Report every line of the entries that contains the word "Toggle".

*** Opening Supplied material ***

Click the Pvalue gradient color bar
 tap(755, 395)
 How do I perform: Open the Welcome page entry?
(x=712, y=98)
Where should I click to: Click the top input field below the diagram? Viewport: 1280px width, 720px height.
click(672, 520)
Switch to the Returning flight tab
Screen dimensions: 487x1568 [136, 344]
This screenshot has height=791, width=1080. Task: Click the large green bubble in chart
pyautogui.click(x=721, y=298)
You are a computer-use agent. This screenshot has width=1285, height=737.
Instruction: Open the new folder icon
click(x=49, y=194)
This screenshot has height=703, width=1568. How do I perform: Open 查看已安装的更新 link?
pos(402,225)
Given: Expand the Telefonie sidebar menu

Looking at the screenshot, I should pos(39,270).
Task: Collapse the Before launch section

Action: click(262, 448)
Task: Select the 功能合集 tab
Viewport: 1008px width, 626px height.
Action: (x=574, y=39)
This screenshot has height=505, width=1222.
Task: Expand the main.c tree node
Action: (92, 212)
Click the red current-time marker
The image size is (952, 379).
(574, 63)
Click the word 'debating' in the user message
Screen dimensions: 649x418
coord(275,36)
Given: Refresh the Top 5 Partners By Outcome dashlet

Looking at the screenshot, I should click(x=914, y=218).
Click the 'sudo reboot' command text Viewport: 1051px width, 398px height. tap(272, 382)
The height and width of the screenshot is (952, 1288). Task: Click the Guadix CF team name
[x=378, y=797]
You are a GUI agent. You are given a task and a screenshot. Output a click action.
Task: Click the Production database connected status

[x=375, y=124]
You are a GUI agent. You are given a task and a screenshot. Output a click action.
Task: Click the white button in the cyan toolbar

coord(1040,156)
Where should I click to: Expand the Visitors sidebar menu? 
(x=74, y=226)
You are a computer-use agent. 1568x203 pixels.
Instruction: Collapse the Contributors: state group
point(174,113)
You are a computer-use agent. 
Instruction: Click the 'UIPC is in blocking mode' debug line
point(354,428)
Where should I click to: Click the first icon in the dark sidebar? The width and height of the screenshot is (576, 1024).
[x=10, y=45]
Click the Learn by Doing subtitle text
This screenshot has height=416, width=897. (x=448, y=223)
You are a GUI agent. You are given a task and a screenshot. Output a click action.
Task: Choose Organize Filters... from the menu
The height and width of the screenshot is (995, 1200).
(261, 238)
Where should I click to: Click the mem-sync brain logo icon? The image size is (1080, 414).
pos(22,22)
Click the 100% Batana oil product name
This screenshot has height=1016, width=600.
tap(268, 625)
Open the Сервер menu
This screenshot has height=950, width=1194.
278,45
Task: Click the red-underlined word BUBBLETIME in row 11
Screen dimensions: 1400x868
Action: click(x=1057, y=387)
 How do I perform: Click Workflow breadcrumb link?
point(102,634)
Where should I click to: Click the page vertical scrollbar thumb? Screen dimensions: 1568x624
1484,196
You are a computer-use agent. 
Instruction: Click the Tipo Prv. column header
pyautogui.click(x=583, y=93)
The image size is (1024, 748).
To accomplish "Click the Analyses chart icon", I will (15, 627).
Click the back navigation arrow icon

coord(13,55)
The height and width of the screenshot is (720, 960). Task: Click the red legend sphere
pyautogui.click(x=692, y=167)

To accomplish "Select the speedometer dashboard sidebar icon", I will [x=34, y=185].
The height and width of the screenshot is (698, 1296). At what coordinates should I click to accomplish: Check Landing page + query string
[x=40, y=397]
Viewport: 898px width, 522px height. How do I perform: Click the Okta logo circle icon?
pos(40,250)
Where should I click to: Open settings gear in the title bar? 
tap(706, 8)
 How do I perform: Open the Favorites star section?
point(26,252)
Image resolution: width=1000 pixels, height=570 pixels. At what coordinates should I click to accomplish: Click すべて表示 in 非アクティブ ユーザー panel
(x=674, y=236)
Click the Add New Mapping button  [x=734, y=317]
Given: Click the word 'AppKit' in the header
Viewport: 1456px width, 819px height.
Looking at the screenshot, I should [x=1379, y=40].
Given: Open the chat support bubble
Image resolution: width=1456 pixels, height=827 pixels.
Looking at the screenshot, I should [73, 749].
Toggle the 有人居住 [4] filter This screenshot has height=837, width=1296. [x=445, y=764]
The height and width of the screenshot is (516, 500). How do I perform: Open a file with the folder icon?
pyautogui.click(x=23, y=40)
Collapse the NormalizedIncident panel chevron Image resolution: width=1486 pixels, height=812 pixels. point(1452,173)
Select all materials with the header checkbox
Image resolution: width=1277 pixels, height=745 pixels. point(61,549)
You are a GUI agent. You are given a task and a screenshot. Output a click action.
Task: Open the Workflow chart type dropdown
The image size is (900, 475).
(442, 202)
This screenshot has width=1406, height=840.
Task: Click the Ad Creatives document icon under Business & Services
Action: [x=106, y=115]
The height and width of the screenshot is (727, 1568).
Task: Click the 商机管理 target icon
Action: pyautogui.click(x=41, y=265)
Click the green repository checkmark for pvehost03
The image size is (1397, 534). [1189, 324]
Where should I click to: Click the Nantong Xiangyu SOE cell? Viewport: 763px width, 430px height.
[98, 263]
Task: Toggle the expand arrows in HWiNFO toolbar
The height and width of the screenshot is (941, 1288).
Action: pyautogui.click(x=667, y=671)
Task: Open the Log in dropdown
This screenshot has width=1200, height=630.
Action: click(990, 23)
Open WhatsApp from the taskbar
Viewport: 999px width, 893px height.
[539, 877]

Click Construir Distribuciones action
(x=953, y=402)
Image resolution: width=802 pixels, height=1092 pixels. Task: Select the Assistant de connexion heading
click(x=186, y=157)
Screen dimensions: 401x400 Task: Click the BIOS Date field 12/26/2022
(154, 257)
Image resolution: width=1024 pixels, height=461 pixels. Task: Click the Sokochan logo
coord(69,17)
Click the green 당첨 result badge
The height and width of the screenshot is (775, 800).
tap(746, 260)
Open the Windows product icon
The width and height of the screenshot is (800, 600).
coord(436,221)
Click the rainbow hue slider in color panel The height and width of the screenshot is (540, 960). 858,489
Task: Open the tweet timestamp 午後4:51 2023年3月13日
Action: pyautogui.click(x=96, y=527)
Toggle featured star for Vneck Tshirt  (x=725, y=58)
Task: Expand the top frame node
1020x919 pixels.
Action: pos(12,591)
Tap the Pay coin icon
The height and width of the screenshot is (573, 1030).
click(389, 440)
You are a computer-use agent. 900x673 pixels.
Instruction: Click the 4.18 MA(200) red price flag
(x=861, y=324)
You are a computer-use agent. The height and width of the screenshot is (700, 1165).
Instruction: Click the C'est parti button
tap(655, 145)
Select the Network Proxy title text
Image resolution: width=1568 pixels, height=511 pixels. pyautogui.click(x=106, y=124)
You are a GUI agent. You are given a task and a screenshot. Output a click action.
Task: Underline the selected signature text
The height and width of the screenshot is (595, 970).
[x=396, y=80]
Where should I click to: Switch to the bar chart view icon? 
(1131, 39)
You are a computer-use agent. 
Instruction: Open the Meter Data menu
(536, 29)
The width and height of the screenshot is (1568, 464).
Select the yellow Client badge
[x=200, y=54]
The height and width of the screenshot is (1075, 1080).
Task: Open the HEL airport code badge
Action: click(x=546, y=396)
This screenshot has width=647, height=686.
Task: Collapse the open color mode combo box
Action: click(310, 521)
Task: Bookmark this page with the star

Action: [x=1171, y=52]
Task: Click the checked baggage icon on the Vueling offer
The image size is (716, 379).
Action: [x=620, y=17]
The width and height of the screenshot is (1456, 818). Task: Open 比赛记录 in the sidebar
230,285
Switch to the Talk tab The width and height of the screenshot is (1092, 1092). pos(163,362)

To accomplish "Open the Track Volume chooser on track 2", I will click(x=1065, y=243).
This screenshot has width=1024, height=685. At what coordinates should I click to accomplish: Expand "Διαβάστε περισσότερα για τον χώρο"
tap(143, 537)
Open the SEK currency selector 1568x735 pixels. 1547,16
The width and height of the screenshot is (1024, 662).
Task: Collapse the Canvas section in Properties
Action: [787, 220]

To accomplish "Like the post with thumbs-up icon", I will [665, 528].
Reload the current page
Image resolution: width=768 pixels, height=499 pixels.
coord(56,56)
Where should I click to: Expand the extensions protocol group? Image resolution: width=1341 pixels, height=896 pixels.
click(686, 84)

*** Closing Supplied material ***

Written solution:
Toggle the 有人居住 [4] filter This screenshot has height=837, width=1296. [x=445, y=764]
Task: Toggle the expand arrows in HWiNFO toolbar
Toggle featured star for Vneck Tshirt  (x=725, y=58)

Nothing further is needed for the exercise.